MSNBC’s José Díaz-Balart: There’s ‘Hunger for Authenticity and Voices’ on Cable News


At a luncheon to formally introduce the new daytime MSNBC host, José Díaz-Balart addressed the challenge of widening the scope of cable news to include marginalized voices and narratives outside the DC-bent spectrum of political media.

Díaz-Balart, who splits his time between his MSNBC 10 a.m. hour and his longtime gig as an evening newscaster on Telemundo in Miami, made a name for himself on his very first broadcast when he live-translated an interview with Maria, an undocumented immigrant who came to the States after her brother was murdered in Honduras.

It was an auspicious start for Díaz-Balart, who finds nothing odd about bilingual television. “On Telemundo we do that all the time, and it doesn’t cause much concern,” he said, recalling times he live-translated Barack Obama speeches for his Telemundo audience.

Last week his MSNBC show sparked a social media trend, #IMBILINGUAL, something Díaz-Balart said indicated the breadth of the audience being missed by cable news. “It’s embarrassing that there aren’t more voices on the air,” he said. “I long for the day when young women like Maria aren’t seen as an aberration.”

MSNBC president Phil Griffin praised Díaz-Balart’s show as a model for MSNBC going forward. “This is change,” he said. “And we’ve got to do it or else we’re going to become irrelevant.”

Not everyone’s a fan. Ann Coulter savaged his interview with Maria, and Laura Ingraham derided his accented pronunciation of Spanish names. Mediaite asked whether Díaz-Balart thought such attention indicated previously marginalized voices were finally registering in the larger political discourse.

“I long ago stopped tying to figure out why people do things,” Díaz-Balart said. “I’m not good at putting motive on why people do things, other than I was heartened by the number of people who thought that ‘criticizing the notion of giving people voices’ is bad.”

Instead, Díaz-Balart saw in his show’s response a “hunger for authenticity and voices,” one that will come to have increasing importance as the 2016 presidential candidates realize the overwhelming importance of the Hispanic vote.

“I think immigration will be a bigger issue in 2016 than it was in the previous two presidential elections,” he said.

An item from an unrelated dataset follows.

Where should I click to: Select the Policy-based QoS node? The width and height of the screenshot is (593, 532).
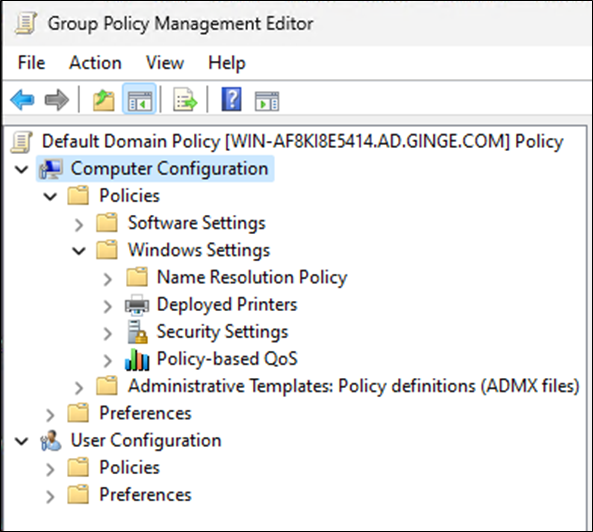pos(227,359)
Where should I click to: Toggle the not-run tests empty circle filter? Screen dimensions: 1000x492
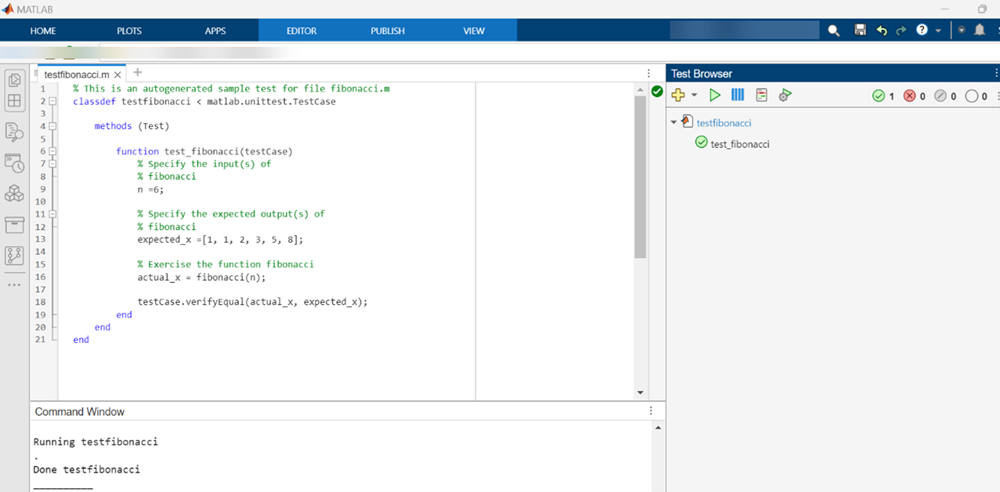coord(976,96)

Díaz-Balart was heartened by the party conventions in 2012, one of which featured DREAMers on stage, the other Spanish-speaking governors and senators.

But while he criticized both Obama and the GOP House for a failure to pass comprehensive immigration reform, Díaz-Balart told the GOP especially to watch its statements on immigration. “If you have ‘calves the size of melons,’ that statement is going to come back into play later,” he said, referring to a certain GOP lawmaker.

Díaz-Balart showed no signs of fatigue despite his dual roles, contrasting his sixteen hour days with the unrelenting struggle of recent immigrants. “That’s a tough job,” he said. “What I do is a privilege.”